According to research published this week in the journals Science and Nature, the bird virus primarily infects cells deep in the human lung, possibly making it difficult for the germ to spread.

The H5N1 avian-flu virus was first detected in Hong Kong in 1997, and has since killed millions of birds and has also killed almost 200 humans. The virus has spread across the globe, and has been detected in birds in both Europe and Africa, but not yet in the US.

The findings, help explain why the deaths in eight countries since 2003, mostly from close contact with infected poultry, has not resulted in the spread of the  virus from an initial human host to other people.

"Our findings provide a rational explanation for why H5N1 viruses rarely infect and spread from human to human, although they can replicate efficiently in the lungs," said Yoshihiro Kawaoka, a virologist at the University of Wisconsin-Madison who led the research published in Nature. He is also attached to the University of Tokyo.

Humans generally have very limited immunity to such avian viruses, and health experts say that if the bird-flu virus begins to spread between people, it could result in a global pandemic of the disease. The fact that a pandemic hasn't happened may be explained by the the new findings.

Kawaoka's team found that only cells deep within the respiratory system have the surface molecule, or receptor, the flu virus needs to enter a cell. Flu viruses, like most viruses, need to enter and take over cells within their host to replicate and spread to still more cells.

In the second study, researchers at the Erasmus Medical Center in Rotterdam examined tissue from human corpses to check which cells the bird virus would become attached to.

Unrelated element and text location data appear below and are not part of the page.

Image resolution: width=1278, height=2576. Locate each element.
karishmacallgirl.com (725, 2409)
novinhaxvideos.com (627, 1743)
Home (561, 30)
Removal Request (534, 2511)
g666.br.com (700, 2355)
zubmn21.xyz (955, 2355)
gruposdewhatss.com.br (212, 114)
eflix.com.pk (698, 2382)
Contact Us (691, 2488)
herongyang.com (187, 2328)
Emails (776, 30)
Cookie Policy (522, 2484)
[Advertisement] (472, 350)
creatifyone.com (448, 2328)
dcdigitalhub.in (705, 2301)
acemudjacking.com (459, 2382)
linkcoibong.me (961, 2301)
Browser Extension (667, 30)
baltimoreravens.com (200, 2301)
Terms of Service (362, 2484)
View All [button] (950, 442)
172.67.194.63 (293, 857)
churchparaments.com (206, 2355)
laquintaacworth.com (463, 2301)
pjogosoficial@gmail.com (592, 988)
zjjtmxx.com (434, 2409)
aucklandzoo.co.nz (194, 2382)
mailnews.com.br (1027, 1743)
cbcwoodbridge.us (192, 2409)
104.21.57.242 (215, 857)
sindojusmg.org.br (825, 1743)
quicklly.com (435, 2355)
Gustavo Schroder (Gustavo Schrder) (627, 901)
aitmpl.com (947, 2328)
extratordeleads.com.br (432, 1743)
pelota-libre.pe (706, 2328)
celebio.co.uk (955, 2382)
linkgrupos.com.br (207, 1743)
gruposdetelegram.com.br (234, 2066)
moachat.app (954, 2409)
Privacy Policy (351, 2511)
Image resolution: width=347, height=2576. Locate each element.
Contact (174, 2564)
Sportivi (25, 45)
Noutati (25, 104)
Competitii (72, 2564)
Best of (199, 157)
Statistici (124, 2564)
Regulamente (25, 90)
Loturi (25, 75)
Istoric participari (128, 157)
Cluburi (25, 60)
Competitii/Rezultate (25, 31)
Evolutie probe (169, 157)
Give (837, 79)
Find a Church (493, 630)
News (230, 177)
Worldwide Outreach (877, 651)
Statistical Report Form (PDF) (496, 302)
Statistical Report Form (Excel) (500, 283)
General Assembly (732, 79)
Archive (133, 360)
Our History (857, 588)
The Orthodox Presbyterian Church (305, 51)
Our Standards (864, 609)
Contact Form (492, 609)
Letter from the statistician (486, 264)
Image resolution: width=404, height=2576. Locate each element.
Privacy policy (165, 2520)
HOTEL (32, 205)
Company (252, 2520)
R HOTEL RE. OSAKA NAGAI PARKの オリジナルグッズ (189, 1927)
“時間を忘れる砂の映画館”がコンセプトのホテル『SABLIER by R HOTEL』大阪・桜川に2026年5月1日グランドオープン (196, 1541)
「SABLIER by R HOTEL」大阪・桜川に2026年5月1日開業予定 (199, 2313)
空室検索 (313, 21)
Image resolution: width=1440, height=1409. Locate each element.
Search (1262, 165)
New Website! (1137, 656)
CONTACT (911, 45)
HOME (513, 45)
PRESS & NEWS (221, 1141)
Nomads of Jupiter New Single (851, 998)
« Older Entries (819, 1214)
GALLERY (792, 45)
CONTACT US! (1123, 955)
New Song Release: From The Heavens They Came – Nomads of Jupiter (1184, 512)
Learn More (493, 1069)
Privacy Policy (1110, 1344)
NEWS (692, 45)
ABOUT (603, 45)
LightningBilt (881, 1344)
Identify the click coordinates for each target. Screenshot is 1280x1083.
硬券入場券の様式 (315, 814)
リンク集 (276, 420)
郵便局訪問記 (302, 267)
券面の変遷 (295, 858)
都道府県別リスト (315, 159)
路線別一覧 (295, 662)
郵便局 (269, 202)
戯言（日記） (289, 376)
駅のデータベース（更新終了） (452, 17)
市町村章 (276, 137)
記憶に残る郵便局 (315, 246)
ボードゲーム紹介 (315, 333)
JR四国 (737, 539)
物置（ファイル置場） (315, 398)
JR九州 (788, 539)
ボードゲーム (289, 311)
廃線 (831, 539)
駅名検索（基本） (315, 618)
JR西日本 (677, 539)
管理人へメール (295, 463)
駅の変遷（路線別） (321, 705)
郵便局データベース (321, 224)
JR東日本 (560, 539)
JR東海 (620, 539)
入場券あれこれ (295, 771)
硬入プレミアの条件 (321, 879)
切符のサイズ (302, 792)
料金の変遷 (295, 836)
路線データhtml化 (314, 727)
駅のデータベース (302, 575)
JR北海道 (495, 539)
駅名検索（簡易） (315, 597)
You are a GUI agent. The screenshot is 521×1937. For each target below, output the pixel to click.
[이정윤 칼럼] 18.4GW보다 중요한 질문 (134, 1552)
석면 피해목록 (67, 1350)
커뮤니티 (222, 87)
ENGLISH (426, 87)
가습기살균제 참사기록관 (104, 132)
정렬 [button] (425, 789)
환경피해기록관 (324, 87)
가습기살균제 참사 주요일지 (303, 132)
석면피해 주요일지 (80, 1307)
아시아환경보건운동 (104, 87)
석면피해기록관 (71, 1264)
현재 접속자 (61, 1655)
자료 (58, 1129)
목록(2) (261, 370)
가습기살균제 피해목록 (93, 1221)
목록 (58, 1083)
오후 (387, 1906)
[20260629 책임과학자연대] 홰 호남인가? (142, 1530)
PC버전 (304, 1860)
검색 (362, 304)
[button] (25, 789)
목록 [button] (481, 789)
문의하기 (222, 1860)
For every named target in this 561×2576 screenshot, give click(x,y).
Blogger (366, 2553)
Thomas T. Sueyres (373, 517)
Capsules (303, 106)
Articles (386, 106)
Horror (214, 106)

According to research leader Thijs Kuiken, who is a veterinary pathologist, H5N1 attached to cells deep in the lung, but not cells in the throat where human flu viruses multiply. The study appears in the journal Science.

Dr. Kuiken said the findings provide a possible explanation for why the avian virus doesn't pass easily between people. "It must reach the lower respiratory tract to replicate, and it's harder to spread by coughing and sneezing," he said.

The studies indicate that the bird-flu strains moving across the world through migratory fowl still have to undergo key genetic changes to set off a feared human pandemic like the so-called Spanish Flu in 1918/19 that killed an estimated 100 million people.

There is therefore more time to prepare for an eventual shift, if it happens.

"No one knows whether the virus will evolve into a pandemic strain, but flu viruses constantly change," Kawaoka said. "Certainly, multiple mutations need to be accumulated for H5N1 to become a pandemic strain."